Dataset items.

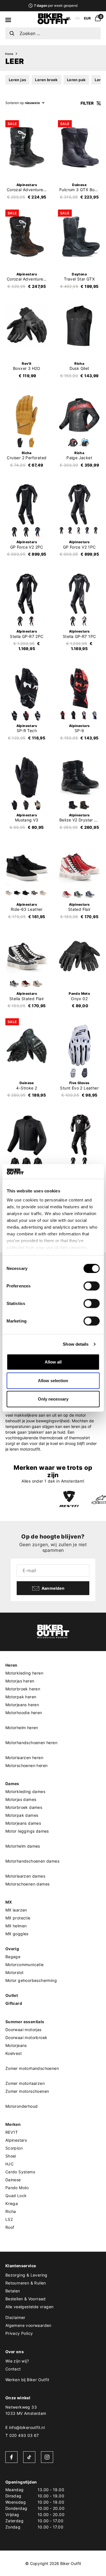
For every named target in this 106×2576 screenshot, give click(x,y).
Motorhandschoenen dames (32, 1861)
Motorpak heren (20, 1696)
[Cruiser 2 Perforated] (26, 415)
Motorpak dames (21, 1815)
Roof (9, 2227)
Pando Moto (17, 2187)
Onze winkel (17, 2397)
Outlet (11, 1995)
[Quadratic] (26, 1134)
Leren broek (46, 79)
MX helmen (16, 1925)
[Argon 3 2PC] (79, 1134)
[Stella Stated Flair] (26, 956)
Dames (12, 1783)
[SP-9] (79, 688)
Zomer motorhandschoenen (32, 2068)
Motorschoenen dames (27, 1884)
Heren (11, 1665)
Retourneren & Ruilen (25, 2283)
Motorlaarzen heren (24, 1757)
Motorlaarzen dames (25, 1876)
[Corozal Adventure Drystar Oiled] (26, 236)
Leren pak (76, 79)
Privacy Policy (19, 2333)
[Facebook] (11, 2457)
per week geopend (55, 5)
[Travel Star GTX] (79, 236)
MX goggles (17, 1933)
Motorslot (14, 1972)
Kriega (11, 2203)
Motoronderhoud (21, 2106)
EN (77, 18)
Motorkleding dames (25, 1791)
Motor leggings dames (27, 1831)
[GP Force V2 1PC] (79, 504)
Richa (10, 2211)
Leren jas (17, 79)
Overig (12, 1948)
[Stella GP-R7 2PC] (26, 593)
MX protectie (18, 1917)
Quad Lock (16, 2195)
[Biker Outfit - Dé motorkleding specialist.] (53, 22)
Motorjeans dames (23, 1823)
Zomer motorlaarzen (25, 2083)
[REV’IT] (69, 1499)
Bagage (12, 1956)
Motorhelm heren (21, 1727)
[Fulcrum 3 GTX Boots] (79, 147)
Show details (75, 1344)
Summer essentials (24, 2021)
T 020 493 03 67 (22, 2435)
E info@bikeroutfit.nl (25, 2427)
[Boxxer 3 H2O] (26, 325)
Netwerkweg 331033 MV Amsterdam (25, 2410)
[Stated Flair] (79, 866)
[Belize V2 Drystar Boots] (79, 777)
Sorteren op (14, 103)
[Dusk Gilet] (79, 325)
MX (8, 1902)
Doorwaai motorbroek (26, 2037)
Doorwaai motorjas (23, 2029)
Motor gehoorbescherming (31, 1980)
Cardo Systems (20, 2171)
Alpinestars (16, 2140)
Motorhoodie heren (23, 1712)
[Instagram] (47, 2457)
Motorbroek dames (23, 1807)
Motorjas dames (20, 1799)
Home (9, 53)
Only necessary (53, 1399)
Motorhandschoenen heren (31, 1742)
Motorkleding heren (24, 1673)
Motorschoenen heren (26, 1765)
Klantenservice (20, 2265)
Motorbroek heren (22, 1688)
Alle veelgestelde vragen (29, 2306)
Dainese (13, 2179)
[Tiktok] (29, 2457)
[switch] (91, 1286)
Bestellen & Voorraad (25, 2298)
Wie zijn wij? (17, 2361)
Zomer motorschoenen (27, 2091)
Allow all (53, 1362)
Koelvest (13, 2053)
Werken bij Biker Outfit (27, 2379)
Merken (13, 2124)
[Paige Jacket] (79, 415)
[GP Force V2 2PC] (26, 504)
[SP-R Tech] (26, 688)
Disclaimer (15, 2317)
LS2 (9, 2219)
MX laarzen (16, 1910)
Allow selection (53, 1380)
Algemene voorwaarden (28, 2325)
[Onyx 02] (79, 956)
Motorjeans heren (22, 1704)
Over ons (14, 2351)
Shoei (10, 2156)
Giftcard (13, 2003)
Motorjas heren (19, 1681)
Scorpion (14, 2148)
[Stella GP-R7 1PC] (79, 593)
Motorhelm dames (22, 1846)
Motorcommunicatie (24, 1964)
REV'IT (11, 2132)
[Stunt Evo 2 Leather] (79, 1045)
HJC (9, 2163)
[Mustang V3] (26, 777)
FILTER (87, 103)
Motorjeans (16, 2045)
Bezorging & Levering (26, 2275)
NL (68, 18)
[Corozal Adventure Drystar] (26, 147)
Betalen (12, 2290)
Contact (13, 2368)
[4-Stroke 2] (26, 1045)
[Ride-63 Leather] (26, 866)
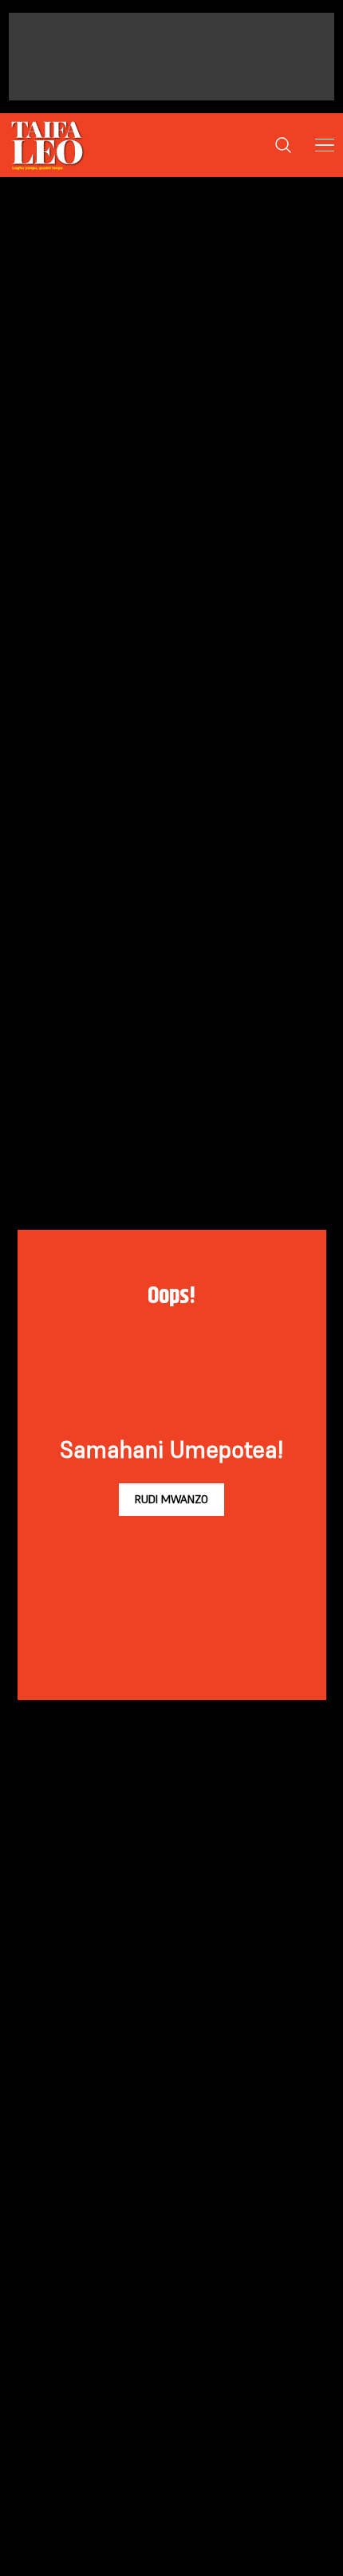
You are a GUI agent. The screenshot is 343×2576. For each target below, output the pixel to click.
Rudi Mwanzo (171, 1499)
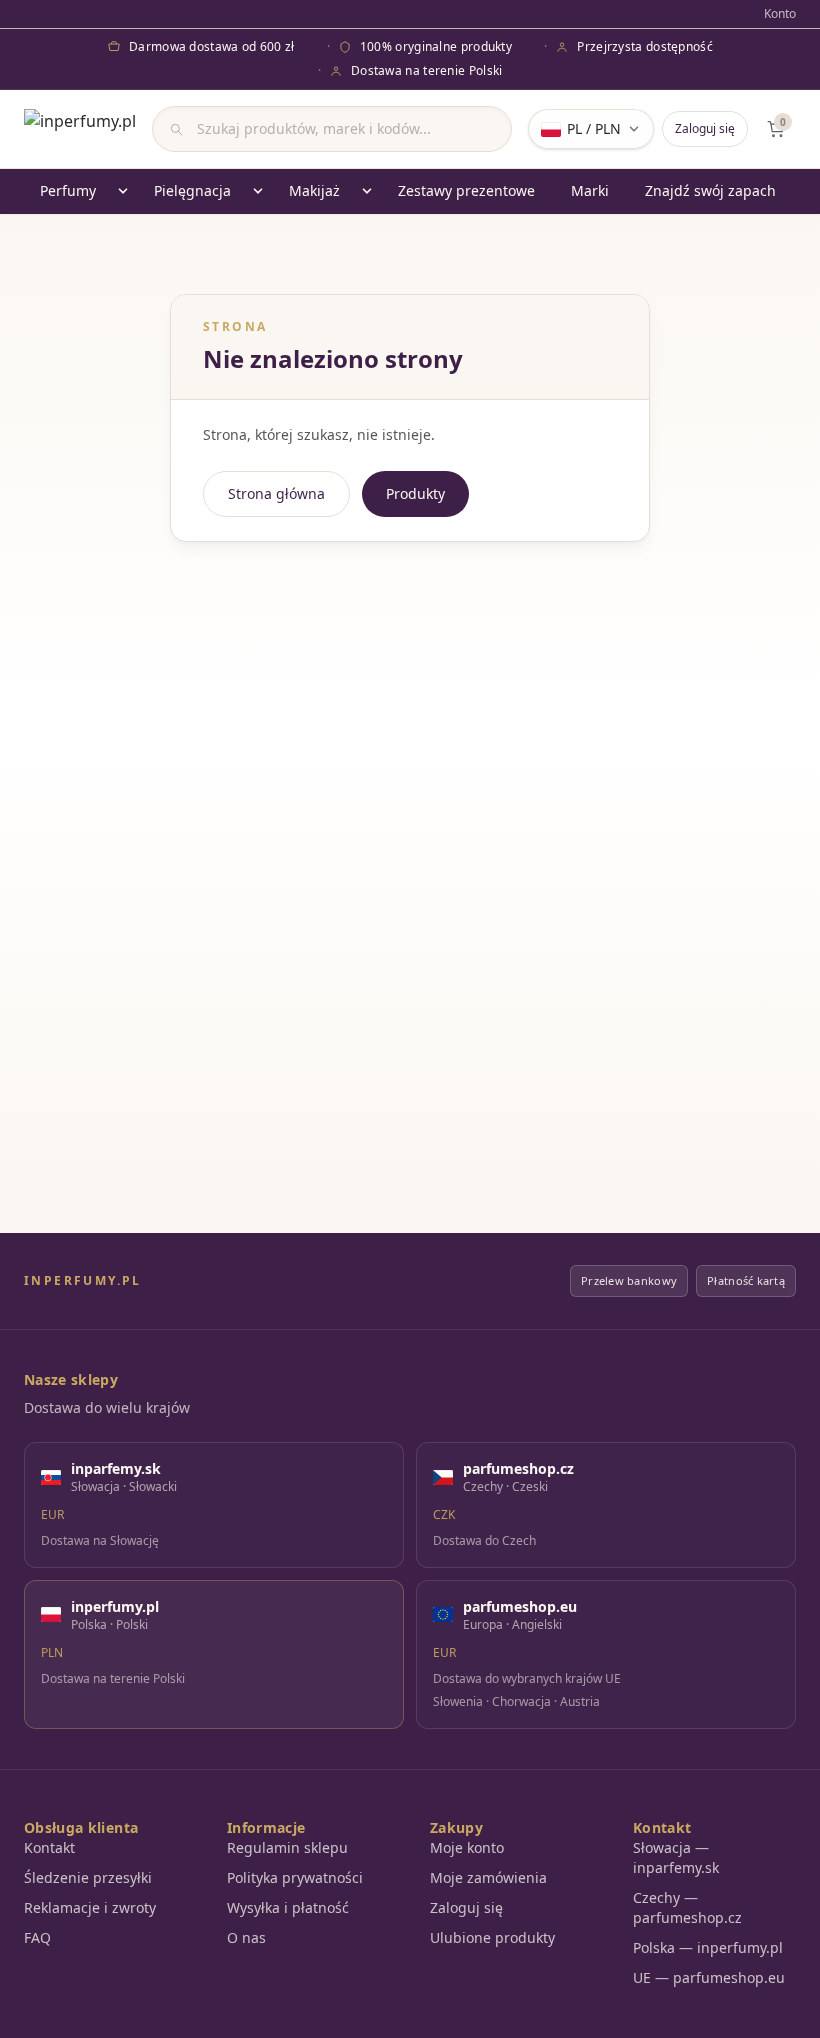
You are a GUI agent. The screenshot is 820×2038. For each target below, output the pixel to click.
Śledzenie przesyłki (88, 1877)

Your assignment. Go over the data above and copy every line that has the word "Stella" in it.

Result of this task.
[Stella Stated Flair] (26, 956)
[Stella GP-R7 2PC] (26, 593)
[Stella GP-R7 1PC] (79, 593)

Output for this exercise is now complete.